Task instructions: Reproduce verbatim the entries between the line containing "You are a computer-use agent. The" and the line containing "Action: click(1479, 689)", inclusive. Output only those lines.

(Dataset rows)
[start]
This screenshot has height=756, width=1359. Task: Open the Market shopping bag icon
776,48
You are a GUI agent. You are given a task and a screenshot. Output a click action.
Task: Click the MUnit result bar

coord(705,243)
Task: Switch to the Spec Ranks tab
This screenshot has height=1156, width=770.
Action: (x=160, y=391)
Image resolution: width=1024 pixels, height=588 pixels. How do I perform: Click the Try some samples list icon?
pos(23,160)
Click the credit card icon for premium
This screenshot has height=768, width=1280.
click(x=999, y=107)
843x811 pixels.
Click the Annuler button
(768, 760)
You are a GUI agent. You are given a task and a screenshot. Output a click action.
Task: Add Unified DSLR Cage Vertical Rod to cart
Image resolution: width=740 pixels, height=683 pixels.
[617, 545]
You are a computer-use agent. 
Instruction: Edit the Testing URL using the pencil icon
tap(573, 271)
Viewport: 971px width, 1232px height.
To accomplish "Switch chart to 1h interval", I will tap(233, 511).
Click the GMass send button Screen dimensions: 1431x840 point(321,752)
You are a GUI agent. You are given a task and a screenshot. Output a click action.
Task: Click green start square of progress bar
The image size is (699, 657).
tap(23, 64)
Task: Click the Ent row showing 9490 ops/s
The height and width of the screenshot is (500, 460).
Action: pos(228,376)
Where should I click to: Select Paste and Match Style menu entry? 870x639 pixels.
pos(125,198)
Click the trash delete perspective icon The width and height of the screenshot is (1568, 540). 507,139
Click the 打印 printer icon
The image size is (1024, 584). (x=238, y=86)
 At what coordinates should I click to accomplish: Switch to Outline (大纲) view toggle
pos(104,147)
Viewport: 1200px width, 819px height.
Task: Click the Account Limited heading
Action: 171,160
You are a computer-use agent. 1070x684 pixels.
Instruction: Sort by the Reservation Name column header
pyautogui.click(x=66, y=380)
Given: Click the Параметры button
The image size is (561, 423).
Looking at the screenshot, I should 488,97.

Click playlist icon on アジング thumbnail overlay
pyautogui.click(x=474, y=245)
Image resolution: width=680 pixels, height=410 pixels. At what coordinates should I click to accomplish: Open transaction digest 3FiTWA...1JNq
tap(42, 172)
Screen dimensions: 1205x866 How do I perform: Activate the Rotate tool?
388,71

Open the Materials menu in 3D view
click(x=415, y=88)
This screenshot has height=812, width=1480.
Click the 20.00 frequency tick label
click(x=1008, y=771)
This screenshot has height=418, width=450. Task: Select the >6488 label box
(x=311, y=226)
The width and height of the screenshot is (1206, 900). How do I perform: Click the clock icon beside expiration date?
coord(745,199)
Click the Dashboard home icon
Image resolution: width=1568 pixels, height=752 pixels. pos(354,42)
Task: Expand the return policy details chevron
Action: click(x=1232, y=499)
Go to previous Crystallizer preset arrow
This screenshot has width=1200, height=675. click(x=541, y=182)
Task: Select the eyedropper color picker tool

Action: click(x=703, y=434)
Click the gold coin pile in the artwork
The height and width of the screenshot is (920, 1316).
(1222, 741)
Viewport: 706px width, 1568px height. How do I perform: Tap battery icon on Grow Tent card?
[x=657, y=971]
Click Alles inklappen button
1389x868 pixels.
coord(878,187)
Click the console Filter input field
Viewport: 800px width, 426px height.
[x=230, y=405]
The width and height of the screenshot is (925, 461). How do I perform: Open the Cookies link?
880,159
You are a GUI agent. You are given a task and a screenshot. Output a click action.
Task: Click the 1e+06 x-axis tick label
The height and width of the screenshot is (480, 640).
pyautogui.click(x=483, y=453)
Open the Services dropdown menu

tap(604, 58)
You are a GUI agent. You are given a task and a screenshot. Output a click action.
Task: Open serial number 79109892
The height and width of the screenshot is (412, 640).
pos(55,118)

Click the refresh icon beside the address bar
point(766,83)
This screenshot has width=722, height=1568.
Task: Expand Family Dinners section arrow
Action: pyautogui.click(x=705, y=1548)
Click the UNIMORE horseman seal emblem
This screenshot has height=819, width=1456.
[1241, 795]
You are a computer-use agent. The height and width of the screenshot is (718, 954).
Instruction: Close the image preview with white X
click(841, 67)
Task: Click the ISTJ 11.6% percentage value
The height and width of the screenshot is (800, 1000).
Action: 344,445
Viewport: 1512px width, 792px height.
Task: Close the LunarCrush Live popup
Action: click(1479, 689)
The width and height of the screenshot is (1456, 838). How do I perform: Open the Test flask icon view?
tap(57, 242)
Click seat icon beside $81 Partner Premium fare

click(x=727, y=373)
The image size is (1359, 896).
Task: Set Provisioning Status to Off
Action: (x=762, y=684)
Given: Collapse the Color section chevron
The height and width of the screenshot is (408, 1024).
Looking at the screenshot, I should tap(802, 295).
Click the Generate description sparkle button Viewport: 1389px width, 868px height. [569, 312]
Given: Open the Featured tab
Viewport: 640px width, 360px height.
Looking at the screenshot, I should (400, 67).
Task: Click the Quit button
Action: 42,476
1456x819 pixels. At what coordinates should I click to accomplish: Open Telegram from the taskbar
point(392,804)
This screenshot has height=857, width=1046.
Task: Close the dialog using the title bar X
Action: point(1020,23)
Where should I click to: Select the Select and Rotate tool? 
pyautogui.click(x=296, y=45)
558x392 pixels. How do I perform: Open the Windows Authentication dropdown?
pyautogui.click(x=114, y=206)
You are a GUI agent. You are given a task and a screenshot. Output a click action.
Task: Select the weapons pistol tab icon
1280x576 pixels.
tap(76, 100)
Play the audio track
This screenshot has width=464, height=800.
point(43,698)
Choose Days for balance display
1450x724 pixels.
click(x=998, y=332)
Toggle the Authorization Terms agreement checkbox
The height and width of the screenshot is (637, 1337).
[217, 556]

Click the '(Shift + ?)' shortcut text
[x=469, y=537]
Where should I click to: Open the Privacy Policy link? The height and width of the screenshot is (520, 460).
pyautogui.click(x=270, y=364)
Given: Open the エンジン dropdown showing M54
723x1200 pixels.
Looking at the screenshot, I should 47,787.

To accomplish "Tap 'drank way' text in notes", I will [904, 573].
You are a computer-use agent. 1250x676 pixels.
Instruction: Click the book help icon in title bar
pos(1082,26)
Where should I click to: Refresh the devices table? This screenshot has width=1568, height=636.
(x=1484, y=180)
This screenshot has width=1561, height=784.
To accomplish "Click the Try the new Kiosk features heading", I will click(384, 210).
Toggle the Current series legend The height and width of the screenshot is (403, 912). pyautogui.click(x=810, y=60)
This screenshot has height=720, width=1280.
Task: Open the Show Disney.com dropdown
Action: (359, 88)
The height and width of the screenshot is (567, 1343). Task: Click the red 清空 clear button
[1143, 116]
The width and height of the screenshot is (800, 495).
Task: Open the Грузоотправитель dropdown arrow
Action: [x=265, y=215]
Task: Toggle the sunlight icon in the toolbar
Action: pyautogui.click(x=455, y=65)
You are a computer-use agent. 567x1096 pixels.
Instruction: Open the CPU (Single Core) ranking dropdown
[end]
Answer to this task:
You are a computer-use agent. The height and width of the screenshot is (718, 954).
Instruction: Close the image preview with white X
click(841, 67)
Task: Click the ISTJ 11.6% percentage value
The height and width of the screenshot is (800, 1000).
Action: 344,445
Viewport: 1512px width, 792px height.
Task: Close the LunarCrush Live popup
Action: click(1479, 689)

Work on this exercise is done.